I hope I don't get kicked out on my first post, but I'm going to give you the link so you can let me know what you think.
Constructive criticism is welcomed.
Thanks in advance to you all.

Tree Removal Cost Calculator


----------



## no tree to big

thats a neat thing you have come up with could be good could be bad, only time will tell. I played around with it a bit cause I'm board. I used it to price the trees I have on my property and a few I have cut down recently it seems that it underprices some of the smaller trees by a little, I put in the specs for a smaller ash I took down it spit out like 330 bucks but it was easily a $450-500 tree then for a pretty big tree I have on my property it priced it at 3500 bucks but I would say its only worth 18-2000 because of the branch structure of it ) 4 cuts and the top is out then just block down the spar) for what I played with for medium sized stuff it seemed to be pretty close


----------



## carolinaclimber

*pretty cool*

That seemed like a pretty accurate calculator. Priced it about right for the one I did this past weekend. The only thoughts I have about the calculator is (especially if you climb-no access to or for a bucket truck) I'd be worried to stand behind it 100% before finding out the hazzards within the tree like rot, heavy lean, root decay, etc. Really good idea though, I like it overall. I bet it took a while to get it dialled in that close.


----------



## stltreedr

no tree to big said:


> thats a neat thing you have come up with could be good could be bad, only time will tell. I played around with it a bit cause I'm board. I used it to price the trees I have on my property and a few I have cut down recently it seems that it underprices some of the smaller trees by a little, I put in the specs for a smaller ash I took down it spit out like 330 bucks but it was easily a $450-500 tree then for a pretty big tree I have on my property it priced it at 3500 bucks but I would say its only worth 18-2000 because of the branch structure of it ) 4 cuts and the top is out then just block down the spar) for what I played with for medium sized stuff it seemed to be pretty close



Thanks for your input. The calculator is designed to be more competitive on smaller trees, because those are where i can make the most money per hour. So far i have been able to remain competitive but profitable on trees of all sizes. Cost of living is probably at least 20 pct higher in chicago, so keep that in mind. I can also adjust up and down by percentages to win more jobs, or go higher to maximize profit if im already too busy. Thanks again checking it out.


----------



## capetrees

Lots of variables to consider. I assume this is for hardwoods only? For the tree I put in, cleanup came to aroundf $10. The trunk was too big for the chipper so off to the dump it goes for more that $10.


----------



## Stihlasaurus

*Impressive*

The quote I got seemed about right. What I like about this is it teaches the homeowner what you are charging for. They realize that their price is based on the work you are doing and not some guess pulled out of wherever. Your whole website is nice and makes me want to improve mine some more.

Very impressed.

You could probably licence the module you use to other tree people to put on their websites. Just another way to make money for something you developed. Of course, you would not licence it to your competitors.


----------



## stltreedr

capetrees said:


> Lots of variables to consider. I assume this is for hardwoods only? For the tree I put in, cleanup came to aroundf $10. The trunk was too big for the chipper so off to the dump it goes for more that $10.

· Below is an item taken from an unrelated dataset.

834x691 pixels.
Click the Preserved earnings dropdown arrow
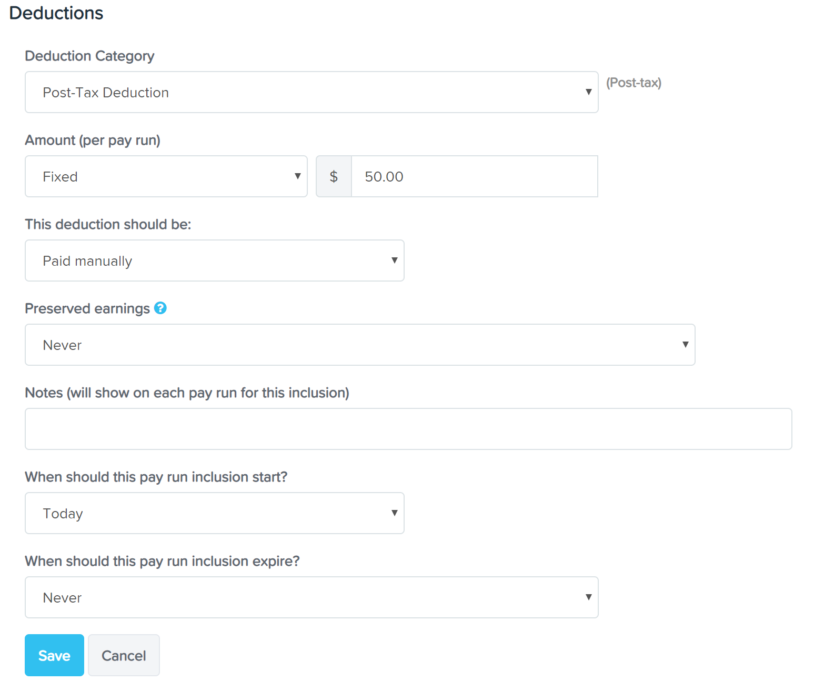tap(685, 345)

The debris disposal fee is based on a full truckload of debris. I would think that if the fee was only 10 bucks it probably wasnt a full load. If you dont mind, send me your input numbers and ill check it. I dont know about everyone else, but i dont dump unless i have a full load, and 50 bucks is about the average cost of a load around here.


----------



## stltreedr

Stihlasaurus said:


> The quote I got seemed about right. What I like about this is it teaches the homeowner what you are charging for. They realize that their price is based on the work you are doing and not some guess pulled out of wherever. Your whole website is nice and makes me want to improve mine some more.
> 
> Very impressed.
> 
> You could probably licence the module you use to other tree people to put on their websites. Just another way to make money for something you developed. Of course, you would not licence it to your competitors.

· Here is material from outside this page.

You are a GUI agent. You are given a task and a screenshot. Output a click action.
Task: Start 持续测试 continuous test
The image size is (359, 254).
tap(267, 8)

Thanks for your kind remarks. I just got an email from a guy in KY and we are going to come up with some sort af agreement.


----------



## tree md

*Very cool!*

I just used it to calculate two of the larger trees I priced today. The calculation for the larger tree I priced was between 4 and 5 hundred dollars more than what I bid on that tree but there are mitigating factors on that tree; About a third of it's structure is missing from an ice storm we had a few years back and there is virtually no brush on it. The second calculation spit out $1754 and I priced that tree at $1800. Pretty dam close and you would have probably beat me on that bid except for the fact that I discounted the original price of that tree by 10% for a special promotion I have going now.


----------



## stltreedr

sounds like pretty good feedback...So far. Thanks to all of you for checking it out.


----------



## Toddppm

Very interesting. I priced out a tree on my property just to see and it came out close to what i'd charge. But the separate price for just cutting down and then cleanup is not something I'd want them to know. We don't do too many non cleanups and I truthfully don't want them.


----------



## stltreedr

Toddppm said:


> Very interesting. I priced out a tree on my property just to see and it came out close to what i'd charge. But the separate price for just cutting down and then cleanup is not something I'd want them to know. We don't do too many non cleanups and I truthfully don't want them.

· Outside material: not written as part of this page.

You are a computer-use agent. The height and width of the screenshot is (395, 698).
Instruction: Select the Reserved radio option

Really? My favorite jobs are the ones that I don't have to clean up, and it offers my "do it yourself" cusotmers a safer, lower cost alternative. Do most of the rest of you agree with Toddppm? I thought we all loved to leave everything lay.


----------



## tree md

Personally, cut and leaves are my favorites too. I like put it to the curb for FEMA storm work. If you have a large work load and are trying to push through a lot of volume with the least amount of overhead, cut and leave is what you love to do. If you are trying to support a larger outfit and keep men working then you would rather pay your guys to clean it up. 

Just my .02.


----------



## Toddppm

stltreedr said:


> Really? My favorite jobs are the ones that I don't have to clean up, and it offers my "do it yourself" cusotmers a safer, lower cost alternative. Do most of the rest of you agree with Toddppm? I thought we all loved to leave everything lay.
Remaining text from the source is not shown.